Sub Adapter only 1.6M 70.64 60.56 71.11 67.44
Main Adapter only 12.6M 72.92 61.22 71.75 68.63
Main + Sub (full) 14.2M 73.01 61.77 72.07 68.95

Key Findings

  • The Main Adapter alone already surpasses all existing SOTA (68.63 vs. SoMA 68.27), demonstrating the standalone efficacy of the RRQR initialization strategy.
  • The Sub Adapter provides an additional gain of 0.32 mIoU with only 1.6M extra parameters, confirming the complementarity of the dual-adapter design.
  • Learning rate analysis validates the hypothesis: the Sub Adapter (major directions) performs best at the lower learning rate of 5e-5 (↑1.81), while the Main Adapter (minor directions) performs best at the standard rate of 1e-4, with a lower rate causing a drop of 1.99 mIoU.
  • The method also generalizes effectively to the EVA02-L backbone (66.35 avg), demonstrating its versatility.

Highlights & Insights

  • The insight of replacing SVD with RRQR is particularly elegant: SVD seeks new variance-maximizing bases, whereas RRQR directly selects the most informative directions from the original columns, preserving local structural information.
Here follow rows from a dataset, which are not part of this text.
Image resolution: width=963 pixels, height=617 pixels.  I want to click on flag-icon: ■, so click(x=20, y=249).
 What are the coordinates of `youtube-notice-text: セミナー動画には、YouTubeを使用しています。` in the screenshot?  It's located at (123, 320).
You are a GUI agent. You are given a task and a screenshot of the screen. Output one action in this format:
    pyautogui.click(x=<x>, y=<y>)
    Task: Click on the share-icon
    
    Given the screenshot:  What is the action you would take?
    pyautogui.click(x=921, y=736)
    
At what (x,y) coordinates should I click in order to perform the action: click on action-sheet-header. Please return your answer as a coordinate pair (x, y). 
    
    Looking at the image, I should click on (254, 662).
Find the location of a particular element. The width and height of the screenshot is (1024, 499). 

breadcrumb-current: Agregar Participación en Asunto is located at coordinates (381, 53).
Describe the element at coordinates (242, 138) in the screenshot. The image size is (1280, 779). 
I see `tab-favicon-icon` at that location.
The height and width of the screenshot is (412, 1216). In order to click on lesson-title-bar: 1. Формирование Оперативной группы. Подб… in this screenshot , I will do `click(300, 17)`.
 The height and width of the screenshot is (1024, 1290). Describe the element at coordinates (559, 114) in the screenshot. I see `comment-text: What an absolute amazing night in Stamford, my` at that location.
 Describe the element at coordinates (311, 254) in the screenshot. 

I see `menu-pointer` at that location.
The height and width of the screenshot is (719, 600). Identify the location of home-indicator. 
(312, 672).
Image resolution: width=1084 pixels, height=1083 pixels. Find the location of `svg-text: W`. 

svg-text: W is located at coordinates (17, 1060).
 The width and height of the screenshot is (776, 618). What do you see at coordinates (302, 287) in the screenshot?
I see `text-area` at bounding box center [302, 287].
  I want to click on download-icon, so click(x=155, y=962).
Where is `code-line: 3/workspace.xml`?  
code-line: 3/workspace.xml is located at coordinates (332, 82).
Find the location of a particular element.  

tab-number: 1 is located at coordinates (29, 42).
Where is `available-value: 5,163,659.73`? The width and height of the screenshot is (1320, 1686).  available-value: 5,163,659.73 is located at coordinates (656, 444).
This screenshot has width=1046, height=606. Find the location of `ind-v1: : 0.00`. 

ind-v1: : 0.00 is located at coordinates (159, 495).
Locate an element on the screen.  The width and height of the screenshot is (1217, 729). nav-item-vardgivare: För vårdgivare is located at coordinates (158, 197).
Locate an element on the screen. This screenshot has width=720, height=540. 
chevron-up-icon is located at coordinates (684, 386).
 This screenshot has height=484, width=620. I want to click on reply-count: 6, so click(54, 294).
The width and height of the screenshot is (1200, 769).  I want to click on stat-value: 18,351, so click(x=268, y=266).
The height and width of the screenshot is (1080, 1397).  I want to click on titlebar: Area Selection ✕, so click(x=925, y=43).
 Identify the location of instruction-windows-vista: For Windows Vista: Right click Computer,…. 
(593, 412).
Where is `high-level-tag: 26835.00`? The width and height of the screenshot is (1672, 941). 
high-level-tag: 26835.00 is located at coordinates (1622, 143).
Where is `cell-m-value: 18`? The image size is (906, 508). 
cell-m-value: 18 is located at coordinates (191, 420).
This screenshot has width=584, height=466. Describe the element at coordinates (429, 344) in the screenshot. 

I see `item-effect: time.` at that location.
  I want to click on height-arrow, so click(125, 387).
This "recycling" paradigm is more suited to LoRA adaptation than "reconstruction."
  • The intrinsic link between initialization direction and learning rate is a broadly transferable finding — major directions require conservative updates while minor directions can sustain aggressive adaptation, a principle that can guide hyperparameter design in other PEFT methods.
  • Complementary learning without additional regularization: relying solely on initialization and learning rate differences, the two adapters operate in near-orthogonal subspaces, avoiding the complexity of explicit orthogonality constraints.

Limitations & Future Work

  • Validation is limited to DINOv2 and EVA02; additional VFMs (e.g., SAM, SigLIP) remain untested.
  • The computational overhead of RRQR decomposition itself is not discussed in the paper.
  • The rank selection for the Sub Adapter (4 vs. 2) is set manually; adaptive rank allocation could be explored.
  • The method has not been combined with text-based information from VLM approaches (e.g., MFuser), which may yield further performance gains.
  • vs. SoMA: Both methods use matrix decomposition to initialize LoRA, but SoMA applies SVD and attends only to minor directions, whereas RecycleLoRA uses RRQR to leverage both major and minor directions, achieving 40% higher effective rank.
  • vs. PiSSA: PiSSA initializes from SVD principal directions; the secondary adapter in RecycleLoRA is analogous but uses RRQR, and is further complemented by the primary adapter initialized from minor directions.
  • vs. Rein: Rein refines features layer-by-layer with learnable tokens, whereas RecycleLoRA operates through LoRA adapters, offering greater parameter efficiency.

Rating

  • Novelty: ⭐⭐⭐⭐ — The idea of replacing SVD with RRQR is novel, though the dual-adapter structure extends existing paradigms.
  • Experimental Thoroughness: ⭐⭐⭐⭐⭐ — Synthetic-to-real, real-to-real, multi-source training, multiple backbones, and detailed ablations are all covered.
  • Writing Quality: ⭐⭐⭐⭐⭐ — Motivation is clearly derived; analyses (effective rank, Grassmann distance, PCA visualization) are rich and convincing.
  • Value: ⭐⭐⭐⭐ — Makes a substantive contribution to understanding PEFT initialization strategies; the method is concise and practical.